Arguing that the orientation of Revelation is present, not future—a perspective that brings balance to much current writing on the topic—Walhout explains John's enigmatic visions in Revelation in pastoral, down-to-earth terms. He carefully describes for readers what the apostle John saw, and he relates these compelling visions to Jesus, the gospel, and the church today.
According to Walhout, John was deeply concerned for the churches under his care, even though he was writing to them in exile, and he transcribed his visions in order to encourage them in their current persecution and trials. Through these strange yet powerful symbolic images, the churches were meant to grasp how God was working through Jesus, by means of the gospel and the power of Christ's Spirit, and how they in turn might cope in troubled times.
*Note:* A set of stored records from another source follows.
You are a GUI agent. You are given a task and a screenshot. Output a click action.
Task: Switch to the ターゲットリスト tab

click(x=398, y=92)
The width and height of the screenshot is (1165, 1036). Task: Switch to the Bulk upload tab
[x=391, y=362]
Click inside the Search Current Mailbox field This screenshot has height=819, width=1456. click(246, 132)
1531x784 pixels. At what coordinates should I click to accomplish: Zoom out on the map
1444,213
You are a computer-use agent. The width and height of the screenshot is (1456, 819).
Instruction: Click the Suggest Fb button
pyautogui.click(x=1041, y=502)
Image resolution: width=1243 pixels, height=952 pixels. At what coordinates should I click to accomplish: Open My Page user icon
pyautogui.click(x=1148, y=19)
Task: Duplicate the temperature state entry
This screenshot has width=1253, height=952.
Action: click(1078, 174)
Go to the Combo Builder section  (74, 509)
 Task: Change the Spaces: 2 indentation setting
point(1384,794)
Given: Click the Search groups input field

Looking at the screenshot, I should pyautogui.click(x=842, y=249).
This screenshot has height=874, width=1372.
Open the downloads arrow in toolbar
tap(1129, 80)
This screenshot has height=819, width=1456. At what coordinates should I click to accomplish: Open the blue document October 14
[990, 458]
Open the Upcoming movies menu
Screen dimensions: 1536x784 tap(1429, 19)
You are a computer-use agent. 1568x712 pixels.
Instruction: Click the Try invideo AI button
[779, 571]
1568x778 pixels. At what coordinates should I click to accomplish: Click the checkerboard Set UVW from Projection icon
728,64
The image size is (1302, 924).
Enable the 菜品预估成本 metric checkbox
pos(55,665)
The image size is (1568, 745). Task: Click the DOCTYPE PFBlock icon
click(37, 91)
From this perspective, the challenging visions of Revelation, discussed here as septets (the "Seven Churches," the "Seven Seals," the "Seven Trumpets," the "Seven Bowls") take on fresh and highly relevant meaning. The implications of Revelation for the future can be seen, but only as the result of what is happening in the present—John's first-century "present" and also our own. Walhout's study shows the book of Revelation to contain a magnificent theology of history, with Jesus Christ directing humanity irresistibly toward its ultimate goal—the new Jerusalem, where sin is no more.
In this strangely deflationary commentary, Walhout, a retired minister in the Christian Reformed Church, attempts to make Revelation applicable to the present. In the process, the text's strange and violent images become commonplace inconveniences. In Rev. 16, for example, an angel pours out a "bowl of God's wrath" onto the rivers and streams, which turn into blood as a judgment on those who have "shed the blood of your saints and prophets." Walhout's interpretation: "The rivers and springs represent the philosophies and policies we follow to gain a good life. If these policies require us to be... immoral... then the ultimate result will be disappointing." His thesis is that Revelation "reveals" that the church has been leading the world toward perfection, "so that the world will slowly be brought under the sway of Christ and away from the devil." The structure for his thesis is very orderly, but the text simply refuses to fit into his neat little boxes. Walhout's pastoral background may attract some conservative readers, but his interpretation will not; he radically reconfigures many traditional theological concepts, such as the Second Coming of Christ, hell, judgment and resurrection. While seeking real-life application for this enigmatic part of the Bible, Walhout has reduced the mysterious to the mundane, and traditional Christian hope to an astonishingly optimistic humanism. (Nov.)